I have a hot take you probably haven’t heard before: If you were a gifted and talented kid growing up, you probably have depression now.
Just kidding. I’m sure you’re just as tired as I am of asinine psychological evaluations done by internet shitposters. As we continue on this speeding bullet train to hell and the quality of posts only continues to decline, I find myself reflecting on what tiny kernels of truth may lie inside these unintentionally harmful generalizations that go viral.
Specifically, I think there is something to be noted about those of us who grew up seeking validation almost exclusively from our academic performances, particularly those who grew up in the inflated “advanced placement” early aughts. I was an incredibly insecure child who in many ways emulated a modern-day Holden Caulfield.
I was erratic, unsure of myself and saw the world in a binary of me vs. them, operating on the baseline assumption that anyone who didn’t know me automatically hated me. My appearance changed as rapidly as my relationships with friends and parents. The only constant throughout all of this hormone-fueled turmoil was that I was good at school, and I was constantly at an “advanced” level of instruction.
Notice that I did not say I was smart. Even though I very well may have been a smart kid, my performance in grade school was more a reflection of my capacity to follow directions and extrapolate upon basic requests of rote memorization my teachers made. Good grades were one of my only sources of power.
Conversely, the deep shame and embarrassment I felt toward my teachers when my performance suffered was equally as powerful over my state of being. I would sometimes have anxiety attacks in the bathroom before lunch when I had to face a teacher after getting a poor grade on a test in their class. I would do everything possible to redeem myself. I had convinced myself that teachers only liked good students, and if I didn’t have the grades to earn their approval, then I would have nothing.
Let’s bring it back to the modern day. I am a rising undergraduate senior, and I have been able to discern the line between how much my grades matter to my future (very little) and how much my extracurriculars and intrapersonal connections impact me (very much). I am the first to admit that I have a shitty GPA. A lady doesn’t kiss and tell, but let’s just say I haven’t made the Dean’s List since freshman year. I was able to absolve my normal feelings of shame with assurance that my steady professional advancements were far more important to my overall success. Internships matter more than grades. So does improving at writing.
But this line of thinking adapts an entirely new context when we put it into our post-COVID dystopia. Most higher education institutions with any sense are doing online instruction for the semester. The economy is tanking and job prospects, particularly for new graduates, are the bleakest they’ve been in years.
While so many of my peers twiddle their thumbs for the semester to start so they at least have something to do, I mostly just worry. The spring semester was hard enough. Right now, I am taking two summer courses and struggling through them. Not because of subject matter, but because it feels like a waste of my time.
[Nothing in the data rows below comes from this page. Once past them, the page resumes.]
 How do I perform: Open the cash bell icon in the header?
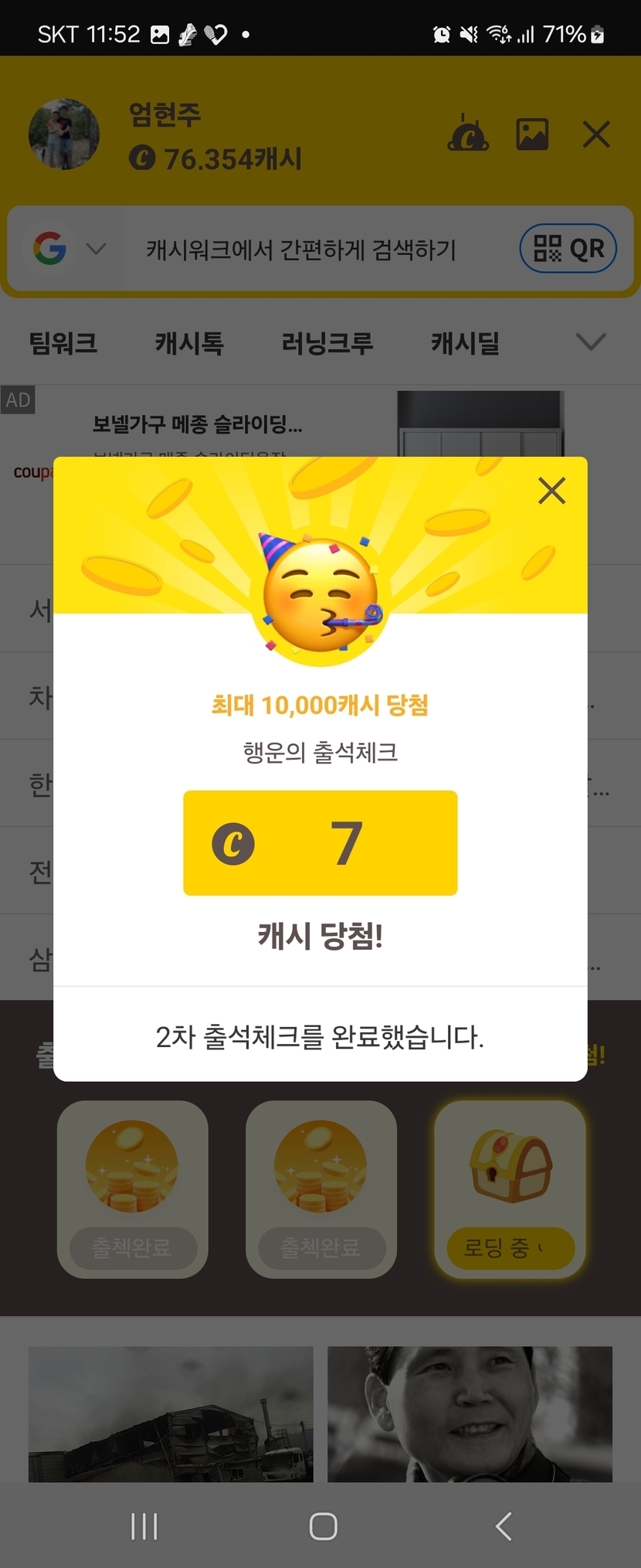click(x=468, y=132)
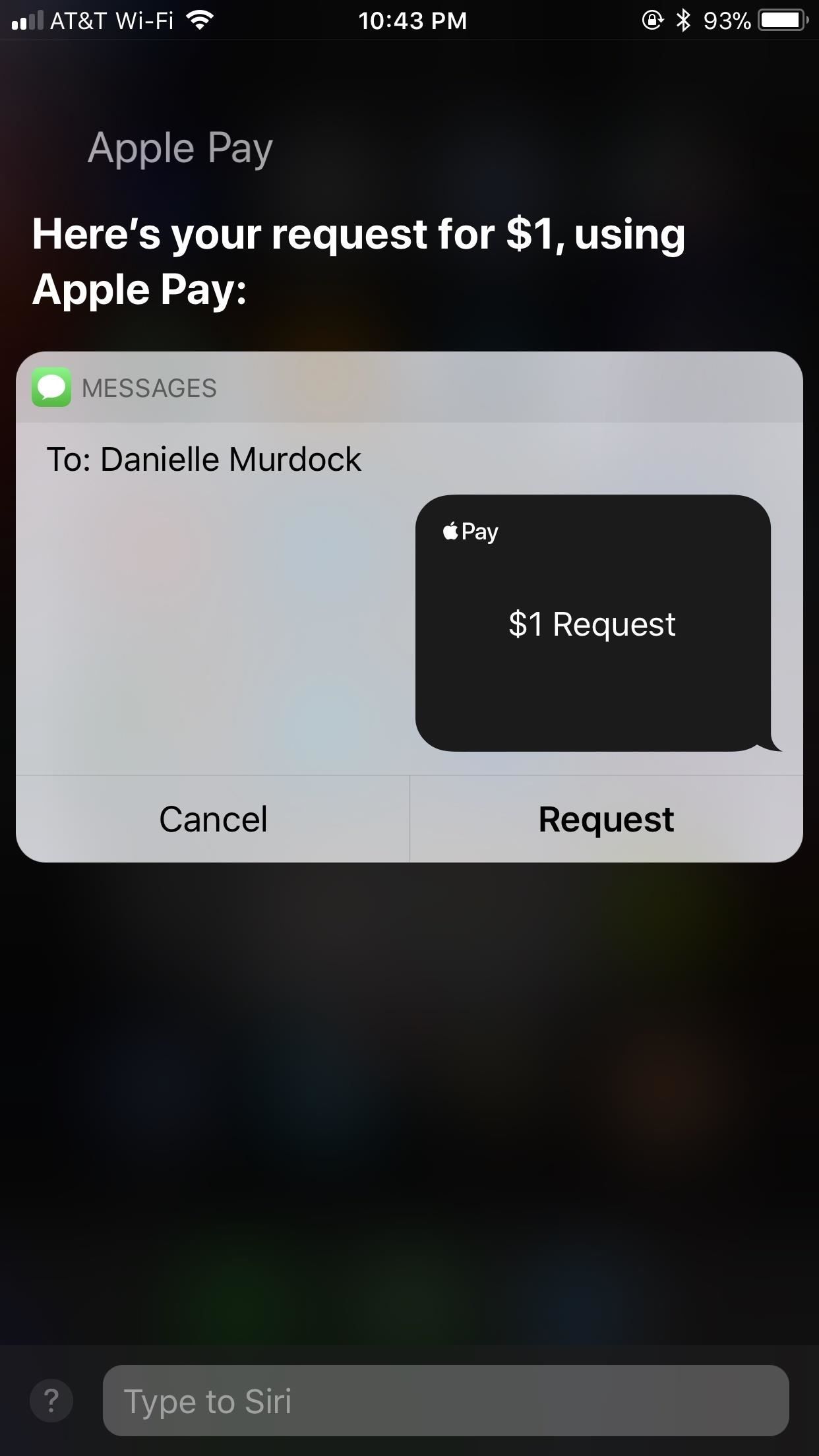Viewport: 819px width, 1456px height.
Task: Tap the recipient name Danielle Murdock
Action: tap(231, 458)
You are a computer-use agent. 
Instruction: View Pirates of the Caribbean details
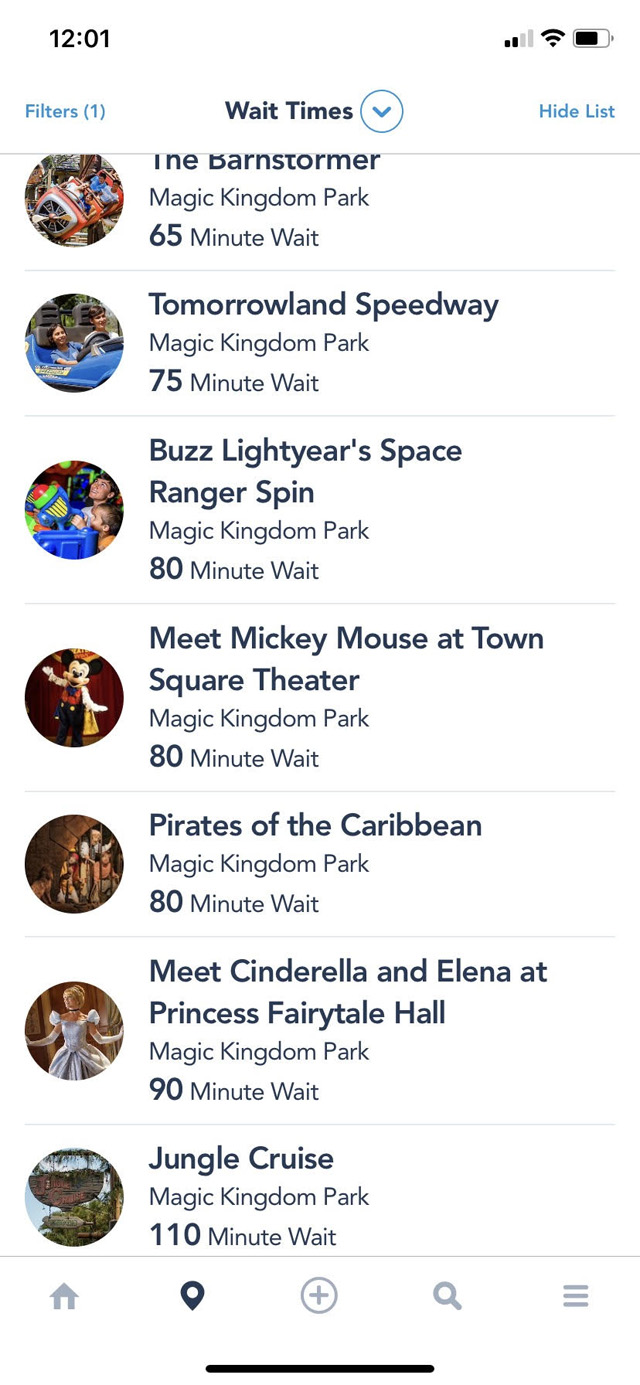pyautogui.click(x=320, y=864)
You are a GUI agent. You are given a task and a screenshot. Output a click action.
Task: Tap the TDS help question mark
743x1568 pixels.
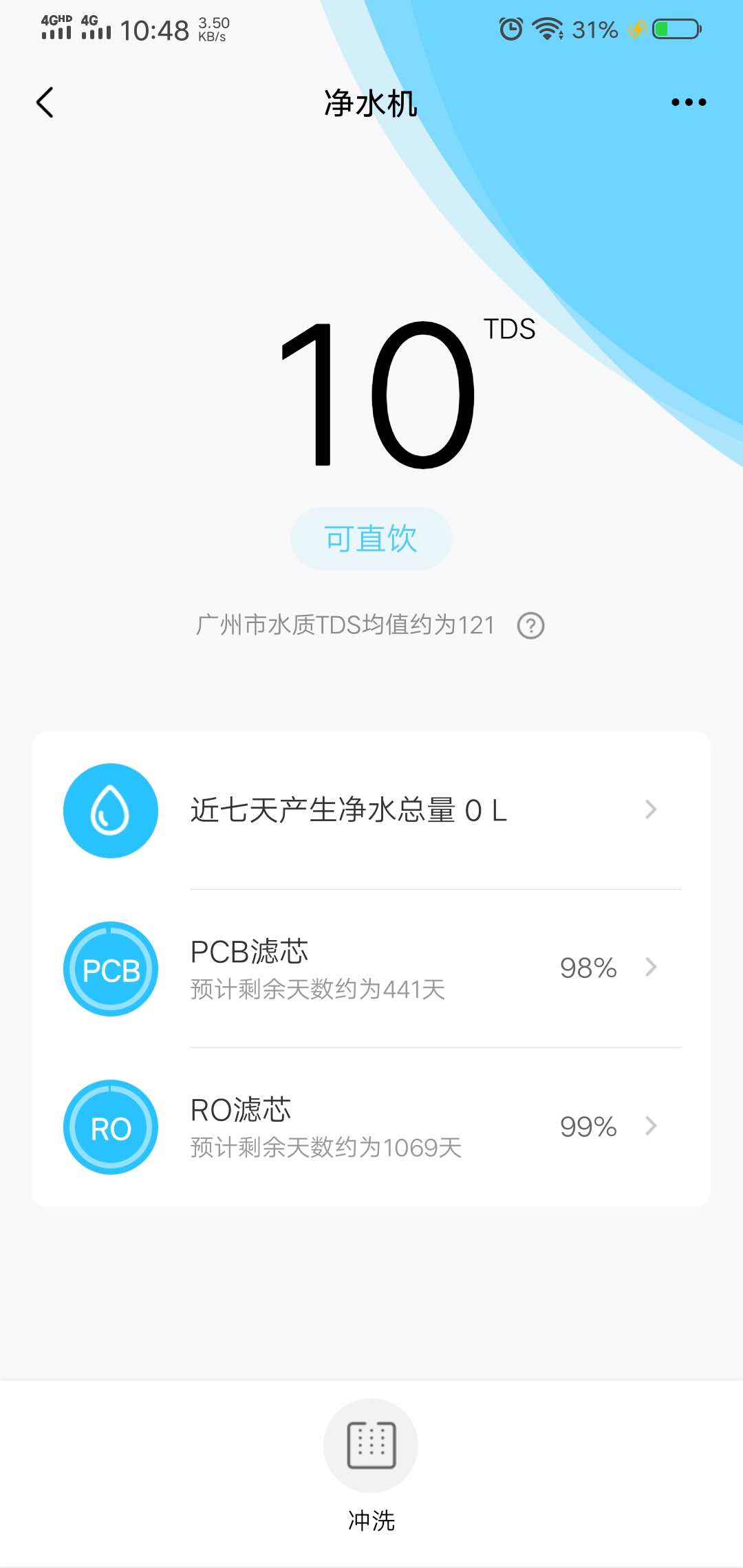(x=530, y=626)
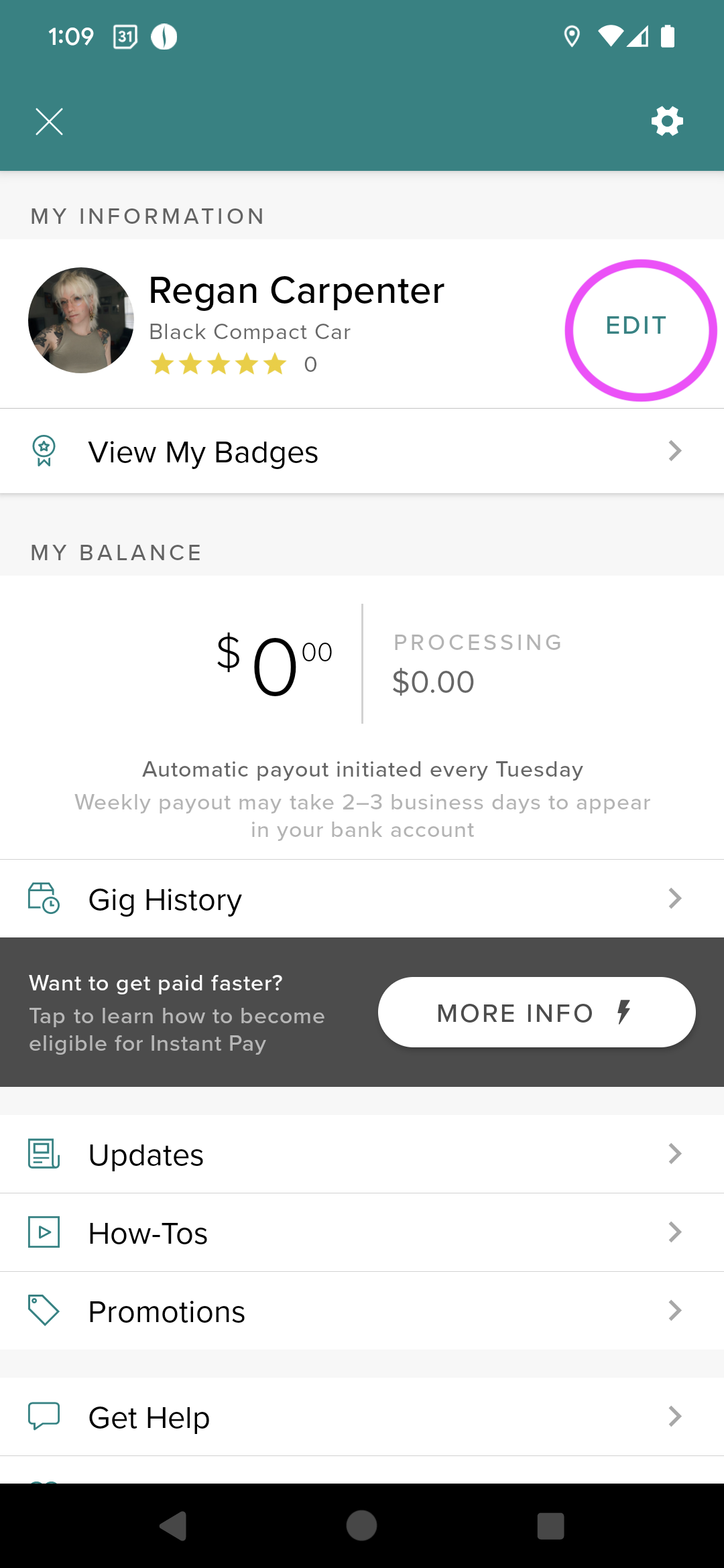Select the Promotions tag icon
The width and height of the screenshot is (724, 1568).
click(x=44, y=1311)
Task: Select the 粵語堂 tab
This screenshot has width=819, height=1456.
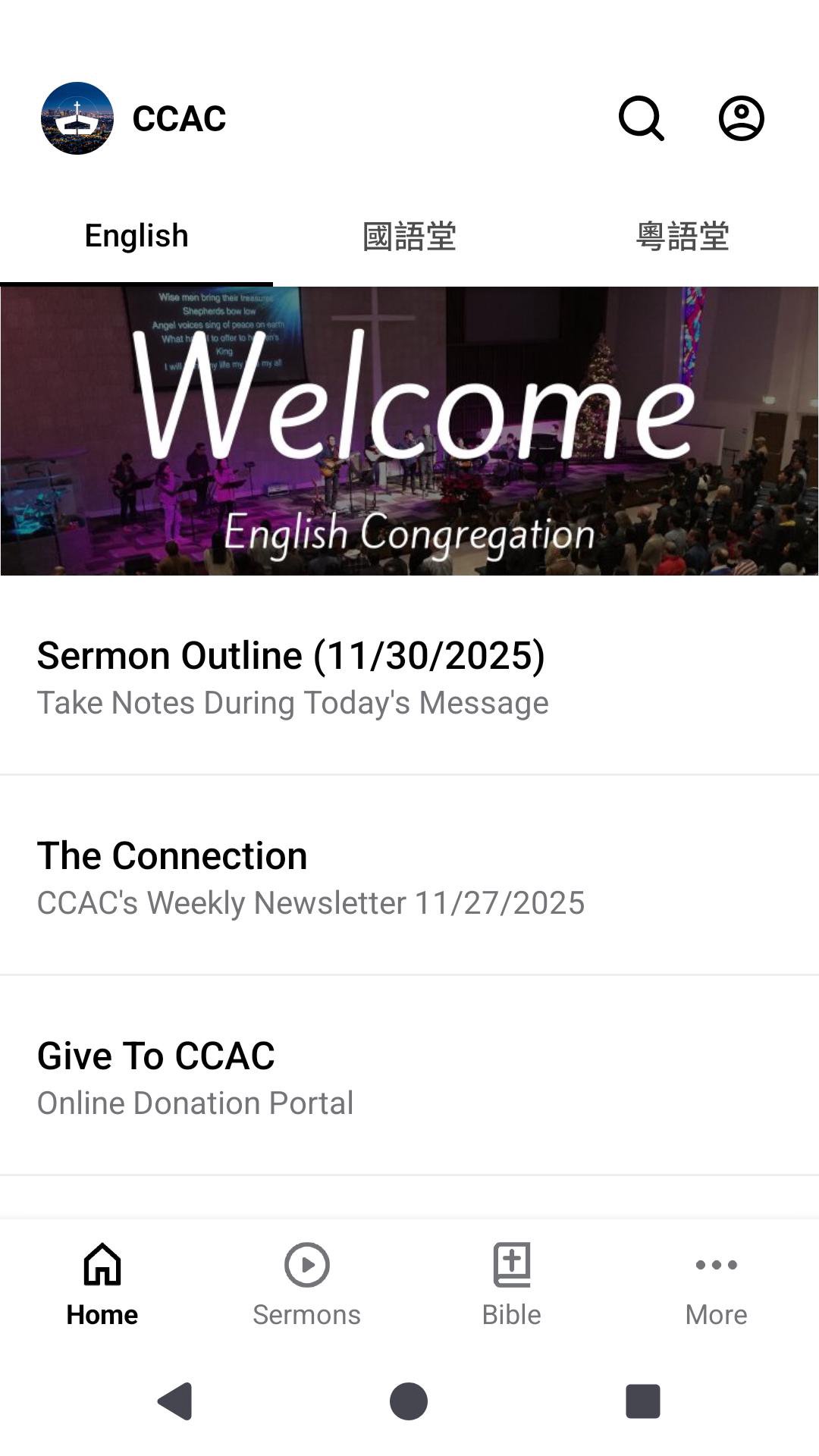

People are bursting out into the streets in a pent-up release against years of systemic racial injustice. Millions of Americans stand to lose their homes in the coming weeks, on top of the countless already unemployed and without health insurance. The USPS is being defunded in an absurdly blatant ploy to suppress mail-in voting. Our country is being left completely vulnerable to a deadly pandemic that our federal government has floundered to contain at every angle.
Given all of this and so much more, how are we expected to perform at a high academic level through all of this turmoil when it’s only gotten worse? How am I, a poster child of privilege, whose only real task right now is finishing my degree, supposed to sit in my room and focus on a 10-point homework assignment when the world feels like it’s ending? Shouldn’t I be helping?
If you’ve ever dealt with depression, you would know that a common impact it can have on your mindset is a general sense of apathy towards every aspect of life. In fact, it is one of the key questions you’ll find on any given depression pamphlet that will usually ask something along the lines of, “Have you recently lost interest in some or most things that usually bring you enjoyment?”
But in this scenario, they’re asking you about life when you don’t have this constant sense of dread looming above you. Asking about losing interest in hobbies feels comically demure under current conditions. Who hasn’t lost interest in the things that used to bring them joy? How do you seek joy when there is so much suffering? What was once supposed to be a helpful indicator of a potential mental illness feels like a slap to the face given our new reality. What is the guideline for how much we’re supposed to care for anything nowadays? Hilariously, I don’t think that my line of thinking is caused by my depression. I think this time the entire world is being forced to understand what it is like.
The semester is starting back up again in two weeks, and though most instruction is still online, there will be a noticeable shift in morale. The spring semester was new and scary, but there was the faint possibility that it could just be a temporary blip in our college experiences and life itself. We all entertained the idea of it being over, someday in the future. I don’t think I have to explain to you now that through the sinister inaction of our government and the thousands of deaths that are accumulating are indicators of a much longer, more permanent trajectory this will have on our lives and the history of this country.
So to all of my fall professors, I apologize in advance for the mediocre work I may submit. I will definitely still feel a twinge of shame when I forget to turn something in, but I am sure you feel me when I say that I don’t think I can be bothered to really give a shit.